The NPRM cited generally to “common law” principles of agency, which the Board stated it would use to determine joint employer status—without identifying the specific principles. Commenters responded to the ambiguity, asking the Board for further guidance on what principles the Board intends to use. The Board, however, expressly declined to do so in the Final Rule, stating broadly that “common-law agency principles [are] sufficiently familiar and tractable to assist parties in interpreting and complying with other labor and employment statutes that use these terms.”[14] The Board, by refusing to provide necessary guidance, has effectively left lay employers to guess which principles the Board will use and how those principles will be weighted. Similarly, the Board refused to provide specific guidance on forms of relevant indirect control central to the analysis under its new rule.

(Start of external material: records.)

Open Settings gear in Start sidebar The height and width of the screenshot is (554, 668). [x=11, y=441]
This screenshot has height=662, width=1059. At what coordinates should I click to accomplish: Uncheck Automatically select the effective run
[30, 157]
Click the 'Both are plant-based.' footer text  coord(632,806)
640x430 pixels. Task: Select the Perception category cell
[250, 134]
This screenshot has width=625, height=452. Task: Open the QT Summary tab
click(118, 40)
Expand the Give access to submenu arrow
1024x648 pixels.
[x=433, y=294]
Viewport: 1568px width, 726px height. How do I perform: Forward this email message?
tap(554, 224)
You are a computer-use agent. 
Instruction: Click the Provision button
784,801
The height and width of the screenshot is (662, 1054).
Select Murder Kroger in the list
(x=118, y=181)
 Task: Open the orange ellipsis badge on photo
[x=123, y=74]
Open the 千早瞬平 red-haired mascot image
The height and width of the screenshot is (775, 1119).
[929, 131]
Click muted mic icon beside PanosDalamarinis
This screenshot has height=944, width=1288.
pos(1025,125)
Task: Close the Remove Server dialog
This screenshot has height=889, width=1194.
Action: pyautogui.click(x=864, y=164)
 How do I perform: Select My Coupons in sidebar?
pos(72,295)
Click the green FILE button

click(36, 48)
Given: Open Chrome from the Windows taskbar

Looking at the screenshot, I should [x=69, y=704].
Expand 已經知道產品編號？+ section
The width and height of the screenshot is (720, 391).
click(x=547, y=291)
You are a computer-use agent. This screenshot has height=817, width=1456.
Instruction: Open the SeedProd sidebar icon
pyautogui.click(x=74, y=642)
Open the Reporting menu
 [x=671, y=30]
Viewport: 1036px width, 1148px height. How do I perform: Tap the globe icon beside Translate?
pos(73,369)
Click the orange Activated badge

While the Board cited three Supreme Court cases to seemingly say that employers and laypersons should be able to easily decipher common-law agency principles and their impact on the Final Rule on their own so that a federal agency need not lay out any specific guidance, none of the cases support that concept.

In fact, in Clackamas, which is one of the cases cited by the Board, the Equal Employment Opportunity Commission (EEOC), unlike the Board here, posted guidelines that informed individuals about the interpretation and effect of its definition of an “employee,” thereby relieving employers of the burden and risk of having to assume the EEOC’s unique definition through an interpretation of common-law principles.[15]

Little Guidance on Basic Ground Rules for Business-to-Business Relationships

The DC Circuit, on appeal of the Board’s 2015 BFI decision, concluded that the NLRB correctly held that both indirect and reserved control could be considered in making a joint employer determination, but took issue with the Board’s failure to differentiate between routine contract terms that set basic ground rules for the business-to-business relationship—which are not indicia of joint employment—and “reserved” or “indirect” control that governs “essential terms and conditions of employment.”[16]

In response to the NPRM, commenters raised a wide range of provisions, including industry-specific examples, that should be considered basic contractual ground rules and not indicia of joint employer status.

In the Final Rule, the Board expressed appreciation for commenters’ feedback and facially acknowledged the DC Circuit’s criticism of the BFI standard, recognizing that joint employer status would not result from contractual language establishing “basic expectations or ground rules for the production or delivery of goods or services, without otherwise reserving the authority or exercising the power to control the details of the manner and methods by which the work is performed.”[17]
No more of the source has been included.